The hostility was not confined to angry words. I learned from a senior UDA source that two well-known members of the WP had told them that I was an intelligence officer for the INLA. Suspicious about this tale’s bona fides, the UDA checked it out and discovered it was nonsense. Nonetheless it was a serious attempt to kill me.

A young Sean Garland
The power of the Officials in The Irish Times in particular, could not be exaggerated. When I was Northern Editor at the time that the Workers Party made a deal to keep Fianna Fail Taoiseach Charlie Haughey in power, I wrote a two-part Northern Notebook on the WP-Official IRA.
One part dealt with the Officials’ political journey, North and South, and that duly appeared on the Saturday morning. The second part, which dealt with the continued existence of the armed wing, disappeared into the ether. I was neither informed beforehand that it had been spiked, nor why.
Eventually, some years after myself and the Times parted company, I had the chance to put the record straight. A good friend and legal worker put me in touch with an RUC document which detailed the discovery of an arms dump in Turf Lodge which had been discovered by police as a result of a tip off. The RUC document was unequivocal. The arms dump belonged to the Official IRA.
So there it was in black and white. The lie that the Official IRA no longer existed, was just that – a lie.
At around this time Shane Harrison of the BBC Spotlight programme approached me about research he was doing on a possible special on the Workers Party. He was particularly interested in any evidence that the armed wing still existed.
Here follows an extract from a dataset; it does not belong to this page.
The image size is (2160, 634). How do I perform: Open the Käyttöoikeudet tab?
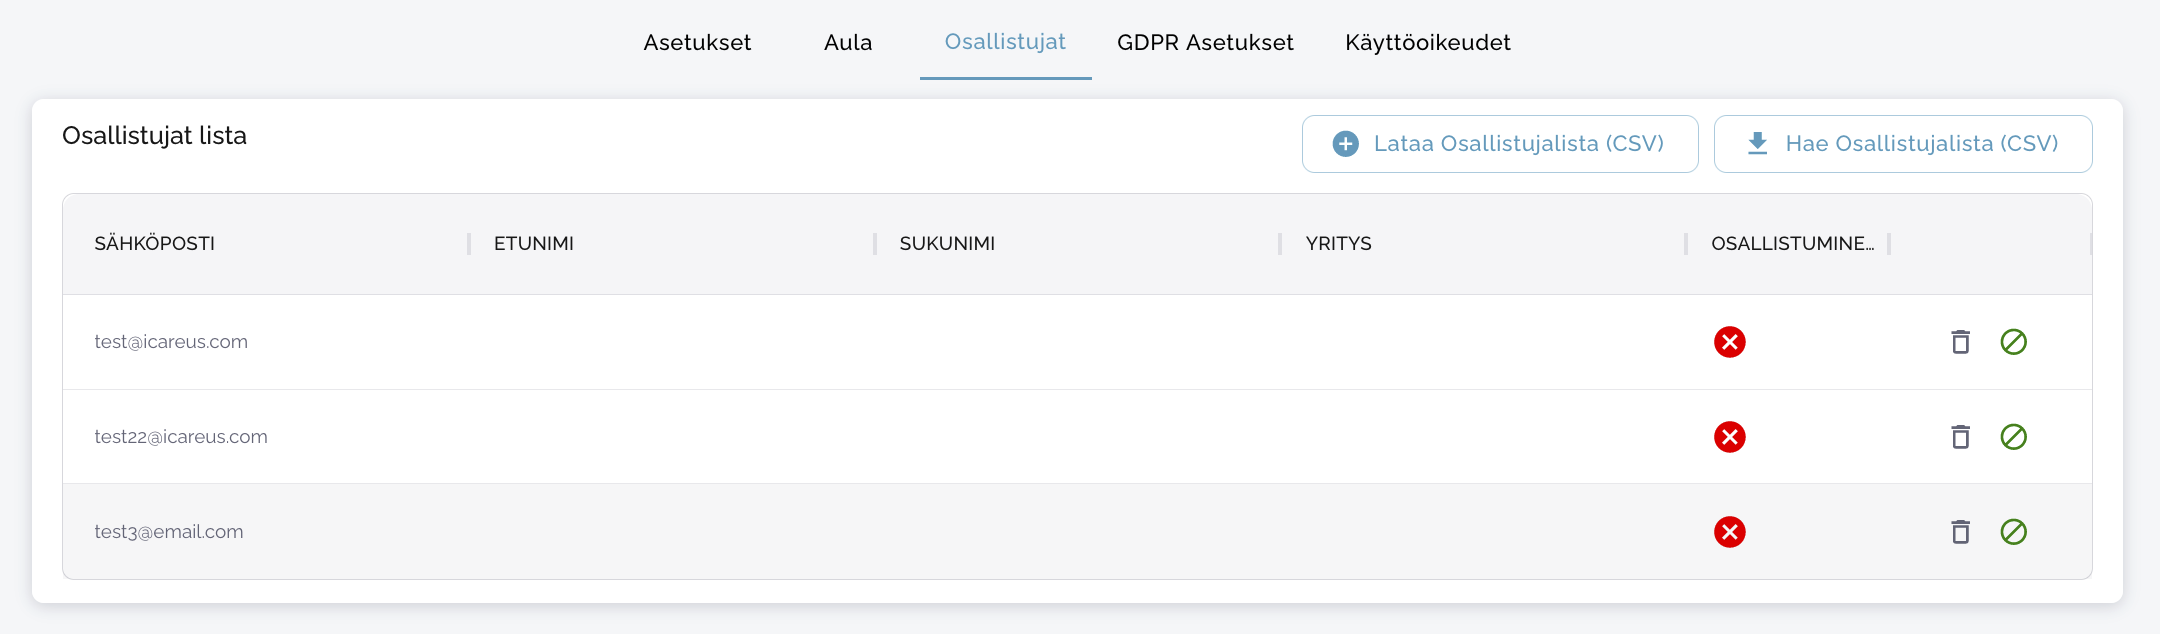1427,42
So, I let him have a copy of the RUC document and that was enough to persuade his bosses in the Beeb to make the documentary.
The film was duly televised and with the BBC’s imprimatur stamped all over it, the allegation had to be taken seriously. As it was, a Gorbachev-style wing had sprouted up in the WP and the Spotlight programme was just the ammunition they needed to force a break with the Garland-O’Hagan faction.
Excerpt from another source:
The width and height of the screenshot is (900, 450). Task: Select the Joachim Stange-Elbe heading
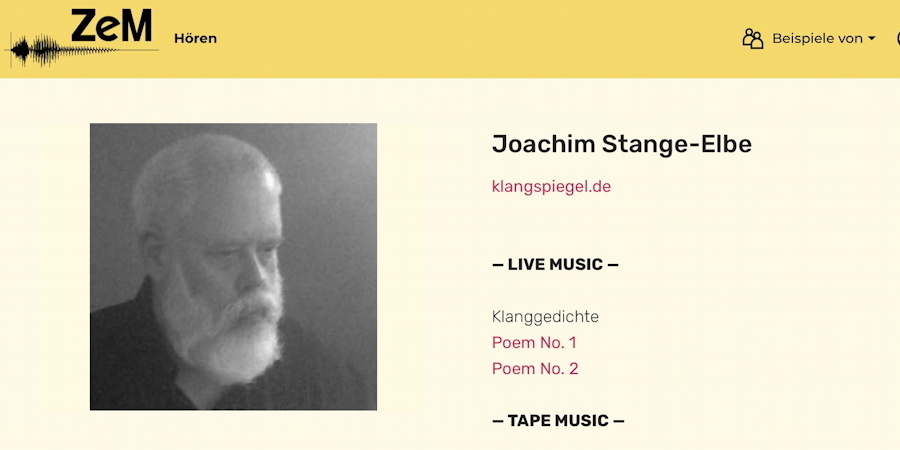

The WP split at a special ard-fheis in 1992 and the Democratic Left was formed as a breakaway party, joined government in 1994 along with Fine Gael and Labour, and eventually were absorbed into the Irish Labour Party. The WP quickly and finally disappeared into the sinkhole of history.
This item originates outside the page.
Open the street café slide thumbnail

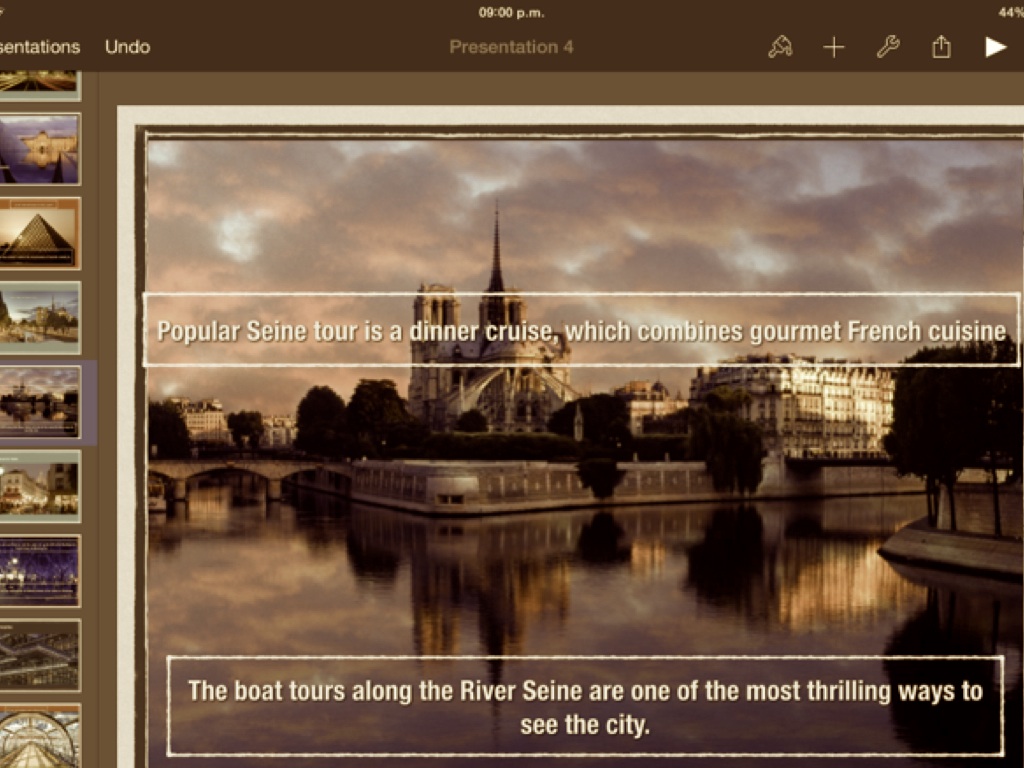pyautogui.click(x=40, y=486)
As for Garland he soon had more serious matters to worry about. The US applied for his extradition on charges that he had assisted the North Koreans, with whom the WP had friendly relations, to distribute counterfeit, so-called ‘super dollars’. Somehow he managed to dodge that bullet.
So that was my little part in the downfall of Sean Garland’s ambitions. I never did get an explanation from The Irish Times for the censoring of my article on the Official IRA. But what the heck! The story had a happy ending, and that is all that matters.
Maybe this will lead to a wider release for the documentary.
I see the Irish News coverage left out the North Korea business, colluding with loyalists, repeatedly lying about a military wing and the insurance scams.
They couldn’t even refer to the wake being held in Cyprus Street, just a reference to a “recreation club not far from the Royal Victoria Hospital.”
https://jacobinmag.com/2019/01/sean-garland-oira-republican-workers-party
Nice write up, if a tad “polite” when it comes to certain areas (e.g. the media grip the WP had on RTE).